Turban Turc: la fausse greffée
Au premier coup d’œil, on est vite porté à croire que cette courge est en réalité deux courges différentes greffées ensemble en leur centre, comme le seraient les petits cactus greffés (Gymnocalycium spp.). Que nenni.
On l’appelle aussi le giraumon, le turban d’Aladin ou la citrouille iroquoise. On retrace les origines du Turban Turc aux Antilles, vers le début du 17e siècle. À partir de la transplantation au jardin, il faut attendre 95 jours avant de récolter. Cela en fait une bonne variété pour les climats plus nordiques. Sa chair orange est légèrement sucrée. Parce que sa chair est épaisse, c’est une courge que l’on peut évider pour y servir un potage. Il n’est pas rare de la trouver dans les grandes épiceries.
North Georgia Candy Roaster: une banane orange?
Je voulais au départ vous vanter les mérites de la courge ‘Pink Banana’, parce qu’une banane rose, on ne voit pas cela tous les jours! Par contre, mon dévolu s’est jeté sur une de ses proches cousines, la ‘Candy Roaster’ qui lui est semblable en tout point, si ce n’est la petite étoile verte qui termine le fruit.
Elle aussi, c’est une excellente courge de conservation. Dépendant de la source des semences, elle est parfois plus petite que la ‘Pink Banana’, d’autre fois, aussi grosse. Cette variété ancienne est cultivée par la nation Cherokee et on suppose qu’il s’agit d’une descendante de la courge ‘Pink Banana’. Comme l’indique son nom, c’est une bonne courge à faire griller au four.
Marina Di Chioggia: la boutonneuse
Certains la qualifieront de monstre ou de chose hideuse. Avec tous ses replis, on pourrait même dire que c’est le shar-pei des courges! Popularisée dans la ville italienne de Chioggia, au sud de Venise, à la fin du 17e siècle, cette variété ancienne est en vérité une curieuse variante du ‘Turban Turc’. Elle était alors appréciée comme légume d’hiver, puisqu’on peut la conserver assez facilement pendant 6 mois. D’une saveur plutôt sucrée, c’est une favorite pour farcir des raviolis. On peut même en faire des gnocchis!
Rouge vif d’Étampes: la fausse citrouille
On les voit souvent entassées dans les montagnes de citrouilles des marchés d’automne et pourtant on les reconnaît au premier coup d’œil. D’abord parce que c’est une courge de forme aplatie aux larges côtes et ensuite parce qu’elle est d’un beau orange foncé, presque écarlate, qui se démarque du orange citrouille. Elle sort du lot.

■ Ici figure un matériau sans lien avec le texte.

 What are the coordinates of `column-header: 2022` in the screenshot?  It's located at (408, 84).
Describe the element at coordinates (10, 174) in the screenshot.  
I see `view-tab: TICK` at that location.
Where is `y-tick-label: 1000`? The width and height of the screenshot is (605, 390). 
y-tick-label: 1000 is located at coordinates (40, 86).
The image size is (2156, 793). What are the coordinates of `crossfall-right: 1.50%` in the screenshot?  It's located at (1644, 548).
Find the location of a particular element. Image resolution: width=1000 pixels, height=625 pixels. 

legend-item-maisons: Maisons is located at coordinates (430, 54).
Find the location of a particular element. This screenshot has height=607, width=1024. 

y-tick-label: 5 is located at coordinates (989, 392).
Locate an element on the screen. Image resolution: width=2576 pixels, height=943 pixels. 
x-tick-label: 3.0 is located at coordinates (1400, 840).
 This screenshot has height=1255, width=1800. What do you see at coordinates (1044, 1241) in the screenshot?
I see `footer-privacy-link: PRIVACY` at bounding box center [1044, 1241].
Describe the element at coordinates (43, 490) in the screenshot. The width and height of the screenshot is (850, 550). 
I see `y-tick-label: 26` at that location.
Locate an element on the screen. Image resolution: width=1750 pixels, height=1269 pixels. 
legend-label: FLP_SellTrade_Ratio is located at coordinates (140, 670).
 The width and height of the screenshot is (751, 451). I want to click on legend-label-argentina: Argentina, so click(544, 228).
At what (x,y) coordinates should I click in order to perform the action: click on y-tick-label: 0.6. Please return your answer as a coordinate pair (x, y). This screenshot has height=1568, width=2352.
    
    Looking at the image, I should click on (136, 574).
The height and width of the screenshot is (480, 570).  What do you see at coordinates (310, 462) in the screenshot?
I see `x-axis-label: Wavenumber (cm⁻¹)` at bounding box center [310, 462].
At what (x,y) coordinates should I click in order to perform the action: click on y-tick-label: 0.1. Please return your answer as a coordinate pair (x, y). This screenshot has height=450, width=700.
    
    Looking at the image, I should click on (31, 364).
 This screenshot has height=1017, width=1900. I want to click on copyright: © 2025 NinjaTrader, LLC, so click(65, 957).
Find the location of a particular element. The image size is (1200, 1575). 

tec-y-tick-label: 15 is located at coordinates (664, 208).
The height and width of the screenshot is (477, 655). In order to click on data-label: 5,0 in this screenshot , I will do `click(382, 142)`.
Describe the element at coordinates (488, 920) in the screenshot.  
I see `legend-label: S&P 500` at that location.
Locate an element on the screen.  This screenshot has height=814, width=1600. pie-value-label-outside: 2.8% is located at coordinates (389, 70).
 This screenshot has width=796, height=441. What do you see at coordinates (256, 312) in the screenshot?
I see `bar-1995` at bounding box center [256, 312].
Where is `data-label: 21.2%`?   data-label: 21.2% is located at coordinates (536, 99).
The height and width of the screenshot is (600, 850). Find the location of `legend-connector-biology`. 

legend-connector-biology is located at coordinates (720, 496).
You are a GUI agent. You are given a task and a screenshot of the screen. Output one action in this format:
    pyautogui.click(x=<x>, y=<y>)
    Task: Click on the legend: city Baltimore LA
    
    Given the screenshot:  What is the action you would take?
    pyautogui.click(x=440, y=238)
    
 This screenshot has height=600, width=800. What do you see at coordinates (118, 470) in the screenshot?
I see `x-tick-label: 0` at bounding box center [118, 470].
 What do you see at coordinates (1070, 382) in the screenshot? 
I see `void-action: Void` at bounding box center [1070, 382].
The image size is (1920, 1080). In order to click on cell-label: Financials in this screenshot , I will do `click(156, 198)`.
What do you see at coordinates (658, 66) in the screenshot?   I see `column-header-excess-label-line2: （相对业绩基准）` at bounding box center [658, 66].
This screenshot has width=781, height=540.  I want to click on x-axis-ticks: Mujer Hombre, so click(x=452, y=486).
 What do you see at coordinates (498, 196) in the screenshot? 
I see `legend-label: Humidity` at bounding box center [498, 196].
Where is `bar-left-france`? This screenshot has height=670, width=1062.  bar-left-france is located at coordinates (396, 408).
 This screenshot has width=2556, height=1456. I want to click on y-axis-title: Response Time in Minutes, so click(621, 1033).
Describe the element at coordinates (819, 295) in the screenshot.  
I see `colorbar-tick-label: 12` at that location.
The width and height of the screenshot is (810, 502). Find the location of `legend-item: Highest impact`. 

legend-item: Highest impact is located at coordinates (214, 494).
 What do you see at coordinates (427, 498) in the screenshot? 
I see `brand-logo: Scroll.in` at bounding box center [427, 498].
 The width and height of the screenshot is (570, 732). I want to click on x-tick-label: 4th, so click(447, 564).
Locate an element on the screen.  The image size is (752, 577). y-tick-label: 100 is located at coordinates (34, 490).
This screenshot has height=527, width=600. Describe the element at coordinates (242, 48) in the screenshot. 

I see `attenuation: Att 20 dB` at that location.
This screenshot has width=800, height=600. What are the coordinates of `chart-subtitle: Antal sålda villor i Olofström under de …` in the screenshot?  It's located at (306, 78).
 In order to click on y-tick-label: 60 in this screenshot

Elle fait plus précisément partie du groupe des potirons (Cucurbita maxima) que l’on reconnaît généralement par leur forme aplatie et leur pédoncule de forme cylindrique et d’apparence spongieuse.
C’est une variété ancienne, remontant au début des années 1800, originaire de la ville d’Étampes, non loin de Paris, en France. Vilmorin la citait comme la courge la plus populaire de tout Paris! Elle fut offerte pour la première fois en Amérique dans le catalogue Burpee en 1883.
Pour ma part, c’est une courge que j’apprécie pour la bonne saveur de sa chair. On en fait d’excellents potages. Facile à faire pousser, on récolte entre deux et quatre fruits après 105 jours de culture. C’est aussi une de mes courges qui se conserve le plus longtemps en chambre froide. Je peux parfois les cuisiner aussi tard qu’en mars. Et c’est une beauté!
Fait intéressant que je n’avais pas remarqué quand j’ai fait ma sélection, je découvre en même temps que vous que mes courges favorites sont toutes des courges d’hiver qui ont un très bon potentiel de conservation. C’est peut-être parce que je les vois sur une plus longue période de l’année qu’elles ont su se tatouer une place dans mon cœur. Dans mon cas, l’amour est aveugle! Je mentionnerai quand même rapidement deux autres courges que j’apprécie particulièrement: la ‘Delicata’ et les courges de type ‘Red Cury’. À vous de les découvrir! Toujours avide d’essayer de nouvelles choses, je serais bien curieuse de connaître vos courges préférées.